Who Is Pindar? What Is An Ode?

The earliest odes were songs of praise, accompanied by music, and the greatest creator of ancient odes is Pindar (Pindaros). The word ‘ode’ comes down to us from the Greek word oide, meaning “song” or even “singing.” The form of the ode originates with the Greeks and the earliest form of an ode today is called the ‘Pindaric ode.’ In addition, there are also ‘Horatian odes’ which pay homage to Horace, the great Roman poet and contemporary of Virgil. The ode made a graceful return to poetic fashion, appropriately among the Romantics in the modern era.

We imagine the early Pindaric odes sung throughout the great halls of ancient Greece, amidst music composed for the lyre and the aulos (“flute”).

Who is Pindar? Much of his life is clouded in myth and mere opinion. Some of the earliest surviving accounts of his life date to some 1,600 years after his death. Pindar was one of the so-called nine canonical lyric poets of antiquity. He was born and resided near Thebes in Boeotia, where he lived during the Persian Wars of the 6th Century BC. During his lifetime he traveled widely throughout Hellas and had many patrons, making him a cosmopolitan man like Simonides, traveling with ease from city to city. His poems celebrate both the aristocracy as well as the tyrants, such as Hieron of Syracuse (of whom Xenophon writes). Pindar’s poetry was for rent to the victors at the celebrated games. However, Pindar is known as a Theban patriot. His world concerned old aristocratic families, a world which rapidly began to disappear as democratic Athens ushered in a new imperial era and Boeotia joined the new Delian League. There is an old adage about Alexander the Great in which he conquered Thebes.

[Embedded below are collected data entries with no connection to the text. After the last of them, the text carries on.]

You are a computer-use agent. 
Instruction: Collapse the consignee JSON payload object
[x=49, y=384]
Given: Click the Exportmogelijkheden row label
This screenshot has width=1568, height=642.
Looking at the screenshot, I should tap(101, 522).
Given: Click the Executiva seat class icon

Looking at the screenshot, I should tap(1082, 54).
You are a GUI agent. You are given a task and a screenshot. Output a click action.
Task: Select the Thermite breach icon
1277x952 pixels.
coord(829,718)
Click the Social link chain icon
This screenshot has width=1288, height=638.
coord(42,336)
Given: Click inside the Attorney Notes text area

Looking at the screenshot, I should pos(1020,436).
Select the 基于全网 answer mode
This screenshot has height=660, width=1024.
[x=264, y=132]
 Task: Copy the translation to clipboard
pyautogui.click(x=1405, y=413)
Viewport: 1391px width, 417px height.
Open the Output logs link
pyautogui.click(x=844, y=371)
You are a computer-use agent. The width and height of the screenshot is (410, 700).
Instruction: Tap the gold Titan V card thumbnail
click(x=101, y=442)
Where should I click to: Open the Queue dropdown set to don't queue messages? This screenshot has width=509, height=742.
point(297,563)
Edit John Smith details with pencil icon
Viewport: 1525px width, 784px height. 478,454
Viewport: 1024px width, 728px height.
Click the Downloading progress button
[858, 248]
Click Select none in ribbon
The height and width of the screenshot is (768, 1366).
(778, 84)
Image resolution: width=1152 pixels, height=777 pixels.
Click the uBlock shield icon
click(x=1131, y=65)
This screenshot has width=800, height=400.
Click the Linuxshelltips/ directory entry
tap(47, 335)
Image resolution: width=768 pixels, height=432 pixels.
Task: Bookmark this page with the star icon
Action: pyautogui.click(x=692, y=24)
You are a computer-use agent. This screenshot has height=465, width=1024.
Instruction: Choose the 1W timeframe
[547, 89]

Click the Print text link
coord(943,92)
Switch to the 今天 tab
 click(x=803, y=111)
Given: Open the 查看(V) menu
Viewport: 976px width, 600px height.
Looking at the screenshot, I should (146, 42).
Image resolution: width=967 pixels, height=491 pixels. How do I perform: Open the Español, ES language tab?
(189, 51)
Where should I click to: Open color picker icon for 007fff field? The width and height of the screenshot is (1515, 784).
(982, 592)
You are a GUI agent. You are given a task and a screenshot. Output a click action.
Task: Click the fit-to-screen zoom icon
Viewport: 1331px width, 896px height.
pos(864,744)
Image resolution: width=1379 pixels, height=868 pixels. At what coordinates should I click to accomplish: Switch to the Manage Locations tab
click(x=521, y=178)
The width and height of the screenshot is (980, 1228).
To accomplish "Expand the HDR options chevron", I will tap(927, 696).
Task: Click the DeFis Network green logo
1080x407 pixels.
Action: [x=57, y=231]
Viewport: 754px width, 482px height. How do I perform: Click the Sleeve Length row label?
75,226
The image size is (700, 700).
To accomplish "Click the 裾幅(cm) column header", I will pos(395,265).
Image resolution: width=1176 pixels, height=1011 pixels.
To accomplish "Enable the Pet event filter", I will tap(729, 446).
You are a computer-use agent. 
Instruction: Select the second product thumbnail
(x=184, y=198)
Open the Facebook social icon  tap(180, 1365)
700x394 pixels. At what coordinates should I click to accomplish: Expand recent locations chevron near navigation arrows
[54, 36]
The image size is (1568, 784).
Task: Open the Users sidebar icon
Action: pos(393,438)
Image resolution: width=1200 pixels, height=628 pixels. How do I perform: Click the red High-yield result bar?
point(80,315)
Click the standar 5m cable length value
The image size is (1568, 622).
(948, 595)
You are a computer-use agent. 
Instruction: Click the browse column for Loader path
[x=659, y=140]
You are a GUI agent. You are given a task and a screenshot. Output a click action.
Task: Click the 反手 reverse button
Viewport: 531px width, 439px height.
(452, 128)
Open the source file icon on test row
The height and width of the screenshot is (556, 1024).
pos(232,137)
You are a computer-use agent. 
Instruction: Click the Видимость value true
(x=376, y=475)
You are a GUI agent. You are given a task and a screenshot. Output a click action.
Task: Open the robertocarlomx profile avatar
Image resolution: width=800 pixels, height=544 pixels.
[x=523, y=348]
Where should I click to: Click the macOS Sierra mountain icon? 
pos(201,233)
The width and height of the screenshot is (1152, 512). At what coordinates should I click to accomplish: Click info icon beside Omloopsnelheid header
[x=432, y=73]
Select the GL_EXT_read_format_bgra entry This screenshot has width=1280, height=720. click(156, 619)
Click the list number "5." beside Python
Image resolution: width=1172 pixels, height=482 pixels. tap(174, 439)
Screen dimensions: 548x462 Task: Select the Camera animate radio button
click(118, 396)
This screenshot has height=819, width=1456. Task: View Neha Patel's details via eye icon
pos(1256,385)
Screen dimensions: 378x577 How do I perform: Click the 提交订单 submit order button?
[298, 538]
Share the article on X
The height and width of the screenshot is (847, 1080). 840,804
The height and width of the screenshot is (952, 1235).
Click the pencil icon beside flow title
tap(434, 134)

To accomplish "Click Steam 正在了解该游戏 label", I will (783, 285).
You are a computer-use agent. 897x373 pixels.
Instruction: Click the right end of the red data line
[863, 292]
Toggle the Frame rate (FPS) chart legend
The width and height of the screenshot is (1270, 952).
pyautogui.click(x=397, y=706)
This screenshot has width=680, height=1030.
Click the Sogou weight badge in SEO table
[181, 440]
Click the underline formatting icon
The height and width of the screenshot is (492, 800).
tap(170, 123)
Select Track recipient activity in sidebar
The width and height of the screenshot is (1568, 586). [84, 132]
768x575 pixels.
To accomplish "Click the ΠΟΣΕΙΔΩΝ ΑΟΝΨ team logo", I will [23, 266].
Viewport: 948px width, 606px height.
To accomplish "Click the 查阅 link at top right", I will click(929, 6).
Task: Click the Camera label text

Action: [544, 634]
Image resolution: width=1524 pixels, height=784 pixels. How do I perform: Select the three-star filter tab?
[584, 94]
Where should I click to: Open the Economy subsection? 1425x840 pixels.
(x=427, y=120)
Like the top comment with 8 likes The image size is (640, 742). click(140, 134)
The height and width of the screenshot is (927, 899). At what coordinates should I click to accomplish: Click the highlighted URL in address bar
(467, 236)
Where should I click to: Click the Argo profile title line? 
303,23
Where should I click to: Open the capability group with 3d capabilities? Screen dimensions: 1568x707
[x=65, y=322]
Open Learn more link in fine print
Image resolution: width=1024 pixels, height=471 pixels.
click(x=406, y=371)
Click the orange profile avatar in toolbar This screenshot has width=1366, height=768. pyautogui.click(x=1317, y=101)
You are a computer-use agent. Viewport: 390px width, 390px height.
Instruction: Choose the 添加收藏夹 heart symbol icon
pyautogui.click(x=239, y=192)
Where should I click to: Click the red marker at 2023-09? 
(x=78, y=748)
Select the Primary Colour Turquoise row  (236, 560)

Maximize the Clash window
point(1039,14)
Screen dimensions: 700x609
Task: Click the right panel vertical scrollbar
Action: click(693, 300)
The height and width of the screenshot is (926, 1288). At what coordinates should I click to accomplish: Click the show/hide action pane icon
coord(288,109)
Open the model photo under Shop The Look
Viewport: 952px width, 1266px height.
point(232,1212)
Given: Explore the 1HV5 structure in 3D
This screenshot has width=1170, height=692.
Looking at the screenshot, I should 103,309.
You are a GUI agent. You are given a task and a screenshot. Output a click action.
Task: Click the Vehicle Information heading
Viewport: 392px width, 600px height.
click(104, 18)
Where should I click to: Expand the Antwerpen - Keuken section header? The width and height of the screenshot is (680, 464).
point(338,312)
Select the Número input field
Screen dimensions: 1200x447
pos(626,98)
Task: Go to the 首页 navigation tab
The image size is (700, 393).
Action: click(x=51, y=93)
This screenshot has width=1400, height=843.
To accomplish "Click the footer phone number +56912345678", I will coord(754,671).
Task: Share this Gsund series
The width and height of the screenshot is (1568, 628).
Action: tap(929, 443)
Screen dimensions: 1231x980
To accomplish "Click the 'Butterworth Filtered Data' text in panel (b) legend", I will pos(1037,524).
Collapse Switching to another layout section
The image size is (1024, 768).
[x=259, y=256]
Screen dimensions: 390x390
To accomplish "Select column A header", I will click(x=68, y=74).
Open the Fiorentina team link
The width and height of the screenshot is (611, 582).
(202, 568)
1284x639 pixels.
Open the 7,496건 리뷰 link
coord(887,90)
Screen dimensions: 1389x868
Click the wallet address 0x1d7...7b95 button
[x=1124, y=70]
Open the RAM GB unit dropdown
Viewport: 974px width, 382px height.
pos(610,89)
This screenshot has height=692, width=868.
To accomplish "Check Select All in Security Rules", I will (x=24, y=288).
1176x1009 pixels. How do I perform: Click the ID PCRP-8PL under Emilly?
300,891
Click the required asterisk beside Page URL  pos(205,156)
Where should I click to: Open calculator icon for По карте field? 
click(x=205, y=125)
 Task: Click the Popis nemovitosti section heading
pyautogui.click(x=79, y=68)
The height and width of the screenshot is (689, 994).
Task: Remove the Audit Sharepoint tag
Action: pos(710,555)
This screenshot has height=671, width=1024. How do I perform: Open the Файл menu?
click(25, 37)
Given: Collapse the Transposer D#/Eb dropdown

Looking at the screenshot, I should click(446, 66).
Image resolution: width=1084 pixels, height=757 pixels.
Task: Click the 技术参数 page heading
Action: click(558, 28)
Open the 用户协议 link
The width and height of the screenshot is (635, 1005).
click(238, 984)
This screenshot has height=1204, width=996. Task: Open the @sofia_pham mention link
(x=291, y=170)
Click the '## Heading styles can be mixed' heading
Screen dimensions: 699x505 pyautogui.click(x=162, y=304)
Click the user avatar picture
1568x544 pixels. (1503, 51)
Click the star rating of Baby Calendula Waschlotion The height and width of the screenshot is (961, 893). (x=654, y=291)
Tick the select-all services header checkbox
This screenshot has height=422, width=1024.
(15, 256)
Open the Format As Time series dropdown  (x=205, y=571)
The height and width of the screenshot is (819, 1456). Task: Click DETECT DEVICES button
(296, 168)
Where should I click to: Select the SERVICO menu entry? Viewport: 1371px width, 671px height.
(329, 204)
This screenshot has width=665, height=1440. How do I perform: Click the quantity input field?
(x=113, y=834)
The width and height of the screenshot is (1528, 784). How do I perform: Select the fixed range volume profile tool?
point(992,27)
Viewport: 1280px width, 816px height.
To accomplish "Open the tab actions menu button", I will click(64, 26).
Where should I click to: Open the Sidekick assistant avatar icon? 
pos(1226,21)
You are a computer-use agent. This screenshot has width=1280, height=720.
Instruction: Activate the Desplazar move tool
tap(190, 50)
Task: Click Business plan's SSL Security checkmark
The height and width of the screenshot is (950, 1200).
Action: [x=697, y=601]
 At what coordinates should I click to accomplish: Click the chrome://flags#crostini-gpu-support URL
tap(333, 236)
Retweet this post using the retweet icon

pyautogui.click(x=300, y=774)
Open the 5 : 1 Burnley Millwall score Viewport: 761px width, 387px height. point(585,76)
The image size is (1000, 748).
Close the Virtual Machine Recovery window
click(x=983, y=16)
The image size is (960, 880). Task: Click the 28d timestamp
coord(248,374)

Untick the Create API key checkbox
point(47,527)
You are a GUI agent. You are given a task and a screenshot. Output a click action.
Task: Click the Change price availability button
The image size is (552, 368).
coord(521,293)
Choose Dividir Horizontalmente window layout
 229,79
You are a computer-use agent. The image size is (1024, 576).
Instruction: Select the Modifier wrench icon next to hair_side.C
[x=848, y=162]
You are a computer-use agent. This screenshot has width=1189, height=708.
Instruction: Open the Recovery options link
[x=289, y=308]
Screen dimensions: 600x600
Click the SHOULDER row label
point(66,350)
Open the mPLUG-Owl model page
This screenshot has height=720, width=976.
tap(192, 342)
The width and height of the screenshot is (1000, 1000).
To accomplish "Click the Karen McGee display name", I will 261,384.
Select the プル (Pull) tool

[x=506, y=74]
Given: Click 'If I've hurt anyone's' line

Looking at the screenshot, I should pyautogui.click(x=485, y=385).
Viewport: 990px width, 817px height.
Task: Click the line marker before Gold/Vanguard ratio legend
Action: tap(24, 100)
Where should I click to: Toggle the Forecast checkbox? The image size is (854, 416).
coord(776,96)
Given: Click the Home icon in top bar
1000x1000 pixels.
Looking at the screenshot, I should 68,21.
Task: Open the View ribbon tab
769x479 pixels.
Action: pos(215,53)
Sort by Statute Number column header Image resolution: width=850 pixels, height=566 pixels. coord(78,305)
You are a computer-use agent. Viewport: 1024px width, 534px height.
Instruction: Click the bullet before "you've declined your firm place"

Alexander ordered the whole city leveled except for the home of Pindar, for his beautiful poems to adorn the halls of the Macedonian ancestry. In antiquity, and held at the Library of Alexandria, were over seventeen volumes of Pindar’s poems, in each form of choral poetry, however very little of Pindar has come down to us.

His odes take the classical triadic approach – the first stanza or strophe is chanted while the Chorus stands to the left, the second is the antistrophe while the Chorus stands to the right, and finally the Chorus stands in the middle of the stage for the concluding epode

We know of Pindar’s writings only from allusions contained within other writer’s works, as Pindar was frequently cited (as is the case, for example, in Plato’s dialogues) and turned to for ontological questions, such as his axiom: “be who you are,” and from papyrus fragments unearthed throughout the Mediterranean and in Egypt. Forty-five of his epinicion survive, his poems of praise for Greek athletes -the visitors at Olympian, Pythian, Ismenian, and Nemean games.

Here is a notable example of one of Pindar’s famous odes:
Olympic Ode 1 (to Hieron of Syracuse for the Single Horse Race in 476 BC, lines 1-5)

ἄριστον μὲν ὕδωρ, ὁ δὲ χρυσὸς αἰθόμενον πῦρ
ἅτε διαπρέπει νυκτὶ μεγάνορος ἔξοχα πλούτου:
εἰ δ᾽ ἄεθλα γαρύεν
ἔλδεαι, φίλον ἦτορ,
5μηκέθ᾽ ἁλίου σκόπει
ἄλλο θαλπνότερον ἐν ἁμέρᾳ φαεννὸν ἄστρον ἐρήμας δι᾽ αἰθέρος

The first few lines of Olympic 1 was translated into English by Diane Arnson Svarlien in 1990:

Water is best, and gold, like a blazing fire in the night, stands out supreme of all lordly wealth. But if, my heart, you wish to sing of contests, [5] look no further for any star warmer than the sun, shining by day through the lonely sky, and let us not proclaim any contest greater than Olympia.

Pindar’s first Olympic ode was widely quotes throughout antiquity and it was included as the first ode in Aristophanes of Byzantium’s (a hellenistic scholar and head of the Library of Alexandria) collection of Pindar’s works because it was the best. The latter part of the ode contemplates the need for poetry, perhaps even a justification for poetry, among the victor’s of the games.